Begin ENTRIES

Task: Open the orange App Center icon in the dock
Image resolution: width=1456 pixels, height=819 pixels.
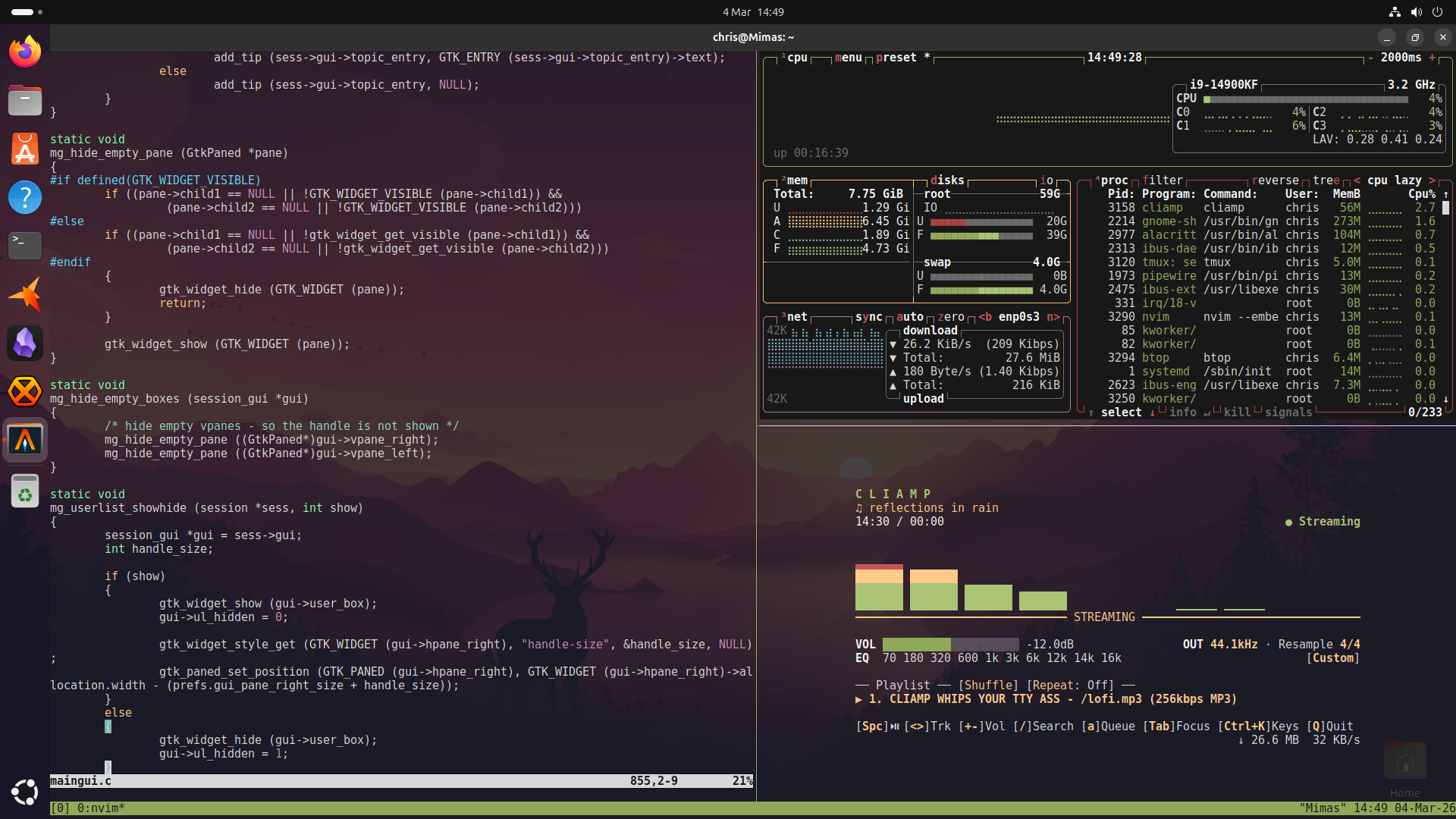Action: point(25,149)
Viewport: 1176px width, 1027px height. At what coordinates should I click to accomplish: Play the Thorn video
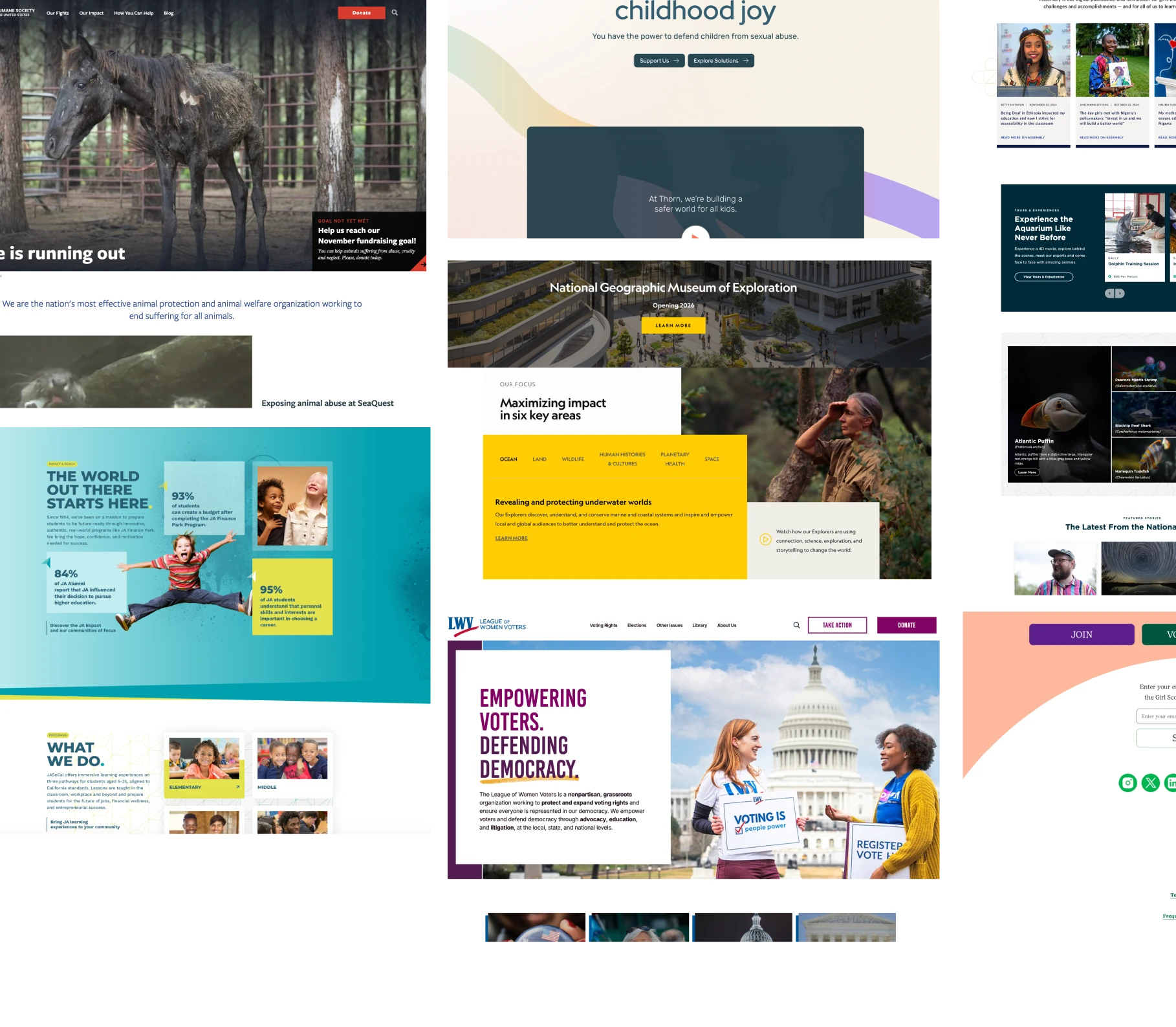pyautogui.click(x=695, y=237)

End ENTRIES
Begin ENTRIES

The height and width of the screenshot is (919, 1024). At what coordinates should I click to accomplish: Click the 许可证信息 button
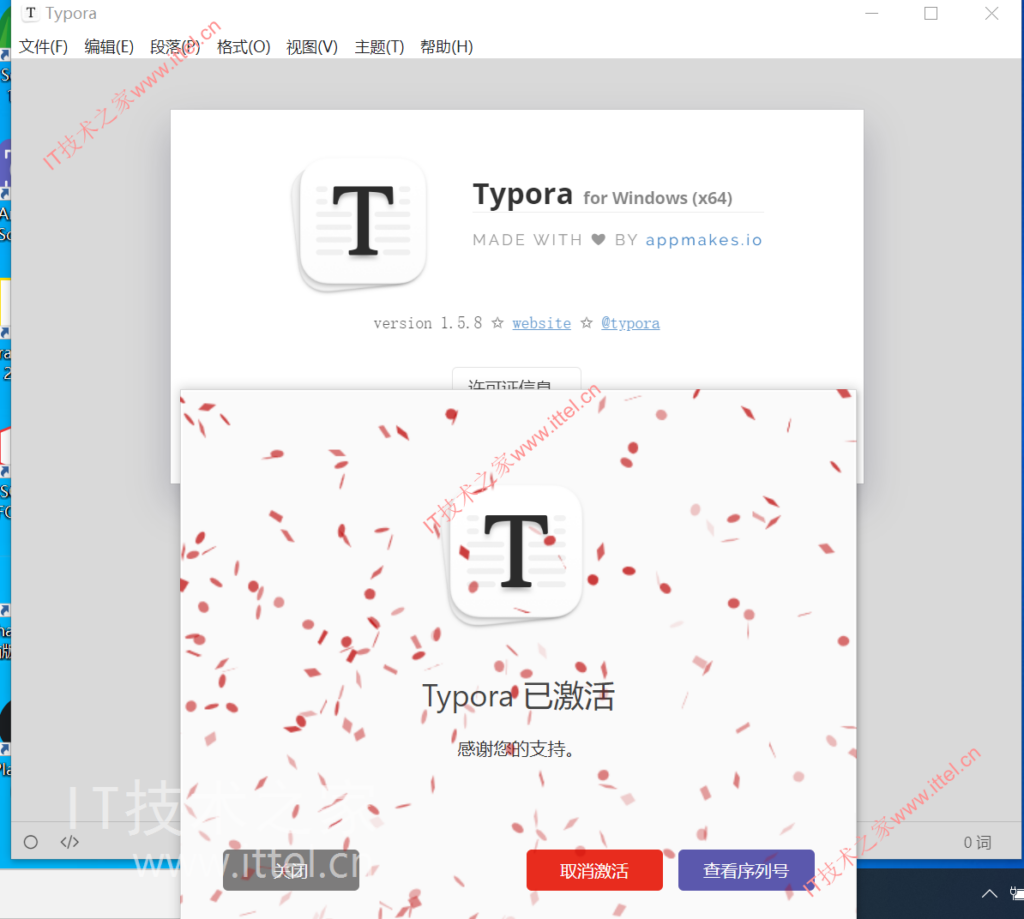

End ENTRIES

WRITTEN REQUEST: Copy out the data word for word, starting with the line that has "Task: Open the" and going on through the line that has "pyautogui.click(x=695, y=237)". Leave the pictures out.

ANSWER:
Task: Open the orange App Center icon in the dock
Image resolution: width=1456 pixels, height=819 pixels.
Action: point(25,149)
Viewport: 1176px width, 1027px height. At what coordinates should I click to accomplish: Play the Thorn video
pyautogui.click(x=695, y=237)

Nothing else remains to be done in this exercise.